• [What the exercise asks]: The entries are to be output in full, word for word.

• [Extracted records]:
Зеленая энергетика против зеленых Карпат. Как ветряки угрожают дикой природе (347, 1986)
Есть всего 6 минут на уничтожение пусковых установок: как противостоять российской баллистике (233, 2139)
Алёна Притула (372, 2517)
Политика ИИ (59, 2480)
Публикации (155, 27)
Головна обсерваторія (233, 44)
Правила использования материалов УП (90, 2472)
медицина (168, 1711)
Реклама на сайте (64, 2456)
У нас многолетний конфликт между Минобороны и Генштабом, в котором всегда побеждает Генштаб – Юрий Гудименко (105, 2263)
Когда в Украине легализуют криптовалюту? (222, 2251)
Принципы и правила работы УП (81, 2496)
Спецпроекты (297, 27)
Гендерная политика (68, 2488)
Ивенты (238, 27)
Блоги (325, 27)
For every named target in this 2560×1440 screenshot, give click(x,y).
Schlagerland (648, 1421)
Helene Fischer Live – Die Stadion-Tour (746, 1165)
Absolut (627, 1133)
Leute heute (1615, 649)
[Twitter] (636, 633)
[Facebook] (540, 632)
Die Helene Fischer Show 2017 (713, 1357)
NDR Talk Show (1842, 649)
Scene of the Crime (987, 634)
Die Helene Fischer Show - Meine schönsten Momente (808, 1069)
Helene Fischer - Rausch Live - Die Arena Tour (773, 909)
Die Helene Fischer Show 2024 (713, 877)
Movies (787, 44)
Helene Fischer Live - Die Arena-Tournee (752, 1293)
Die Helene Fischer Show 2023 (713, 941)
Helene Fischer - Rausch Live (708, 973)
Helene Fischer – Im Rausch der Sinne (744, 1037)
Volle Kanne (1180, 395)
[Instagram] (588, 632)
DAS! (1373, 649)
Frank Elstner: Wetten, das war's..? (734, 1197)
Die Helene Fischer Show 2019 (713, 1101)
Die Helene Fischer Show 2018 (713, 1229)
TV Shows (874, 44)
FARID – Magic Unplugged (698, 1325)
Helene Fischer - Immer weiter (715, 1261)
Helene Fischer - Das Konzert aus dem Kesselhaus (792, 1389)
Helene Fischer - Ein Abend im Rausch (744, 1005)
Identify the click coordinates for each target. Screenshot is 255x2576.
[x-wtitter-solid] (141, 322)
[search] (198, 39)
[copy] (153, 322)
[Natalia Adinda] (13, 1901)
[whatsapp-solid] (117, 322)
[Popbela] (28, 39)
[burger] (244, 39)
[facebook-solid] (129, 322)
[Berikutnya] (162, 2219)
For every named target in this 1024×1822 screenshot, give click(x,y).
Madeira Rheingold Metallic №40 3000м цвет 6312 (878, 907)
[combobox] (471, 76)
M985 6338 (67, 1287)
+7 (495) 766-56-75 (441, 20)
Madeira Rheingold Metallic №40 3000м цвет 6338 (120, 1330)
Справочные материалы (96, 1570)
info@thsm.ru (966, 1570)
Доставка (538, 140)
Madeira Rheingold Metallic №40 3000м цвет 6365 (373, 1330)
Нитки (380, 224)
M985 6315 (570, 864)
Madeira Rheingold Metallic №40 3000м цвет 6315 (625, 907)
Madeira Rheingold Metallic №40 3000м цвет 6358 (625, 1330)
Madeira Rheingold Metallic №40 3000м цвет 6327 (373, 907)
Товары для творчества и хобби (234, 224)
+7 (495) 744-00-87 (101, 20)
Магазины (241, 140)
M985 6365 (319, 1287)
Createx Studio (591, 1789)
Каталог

• [Problem solution]:
Зеленая энергетика против зеленых Карпат. Как ветряки угрожают дикой природе (347, 1986)
Есть всего 6 минут на уничтожение пусковых установок: как противостоять российской баллистике (233, 2139)
Алёна Притула (372, 2517)
Политика ИИ (59, 2480)
Публикации (155, 27)
Головна обсерваторія (233, 44)
Правила использования материалов УП (90, 2472)
медицина (168, 1711)
Реклама на сайте (64, 2456)
У нас многолетний конфликт между Минобороны и Генштабом, в котором всегда побеждает Генштаб – Юрий Гудименко (105, 2263)
Когда в Украине легализуют криптовалюту? (222, 2251)
Принципы и правила работы УП (81, 2496)
Спецпроекты (297, 27)
Гендерная политика (68, 2488)
Ивенты (238, 27)
Блоги (325, 27)
For every named target in this 2560×1440 screenshot, give click(x,y).
Schlagerland (648, 1421)
Helene Fischer Live – Die Stadion-Tour (746, 1165)
Absolut (627, 1133)
Leute heute (1615, 649)
[Twitter] (636, 633)
[Facebook] (540, 632)
Die Helene Fischer Show 2017 (713, 1357)
NDR Talk Show (1842, 649)
Scene of the Crime (987, 634)
Die Helene Fischer Show - Meine schönsten Momente (808, 1069)
Helene Fischer - Rausch Live - Die Arena Tour (773, 909)
Die Helene Fischer Show 2024 (713, 877)
Movies (787, 44)
Helene Fischer Live - Die Arena-Tournee (752, 1293)
Die Helene Fischer Show 2023 (713, 941)
Helene Fischer - Rausch Live (708, 973)
Helene Fischer – Im Rausch der Sinne (744, 1037)
Volle Kanne (1180, 395)
[Instagram] (588, 632)
DAS! (1373, 649)
Frank Elstner: Wetten, das war's..? (734, 1197)
Die Helene Fischer Show 2019 (713, 1101)
Die Helene Fischer Show 2018 (713, 1229)
TV Shows (874, 44)
FARID – Magic Unplugged (698, 1325)
Helene Fischer - Immer weiter (715, 1261)
Helene Fischer - Das Konzert aus dem Kesselhaus (792, 1389)
Helene Fischer - Ein Abend im Rausch (744, 1005)
Identify the click coordinates for each target. Screenshot is 255x2576.
[x-wtitter-solid] (141, 322)
[search] (198, 39)
[copy] (153, 322)
[Natalia Adinda] (13, 1901)
[whatsapp-solid] (117, 322)
[Popbela] (28, 39)
[burger] (244, 39)
[facebook-solid] (129, 322)
[Berikutnya] (162, 2219)
For every named target in this 1024×1822 screenshot, give click(x,y).
Madeira Rheingold Metallic №40 3000м цвет 6312 (878, 907)
[combobox] (471, 76)
M985 6338 (67, 1287)
+7 (495) 766-56-75 (441, 20)
Madeira Rheingold Metallic №40 3000м цвет 6338 (120, 1330)
Справочные материалы (96, 1570)
info@thsm.ru (966, 1570)
Доставка (538, 140)
Madeira Rheingold Metallic №40 3000м цвет 6365 (373, 1330)
Нитки (380, 224)
M985 6315 (570, 864)
Madeira Rheingold Metallic №40 3000м цвет 6315 (625, 907)
Madeira Rheingold Metallic №40 3000м цвет 6358 (625, 1330)
Madeira Rheingold Metallic №40 3000м цвет 6327 (373, 907)
Товары для творчества и хобби (234, 224)
+7 (495) 744-00-87 (101, 20)
Магазины (241, 140)
M985 6365 (319, 1287)
Createx Studio (591, 1789)
Каталог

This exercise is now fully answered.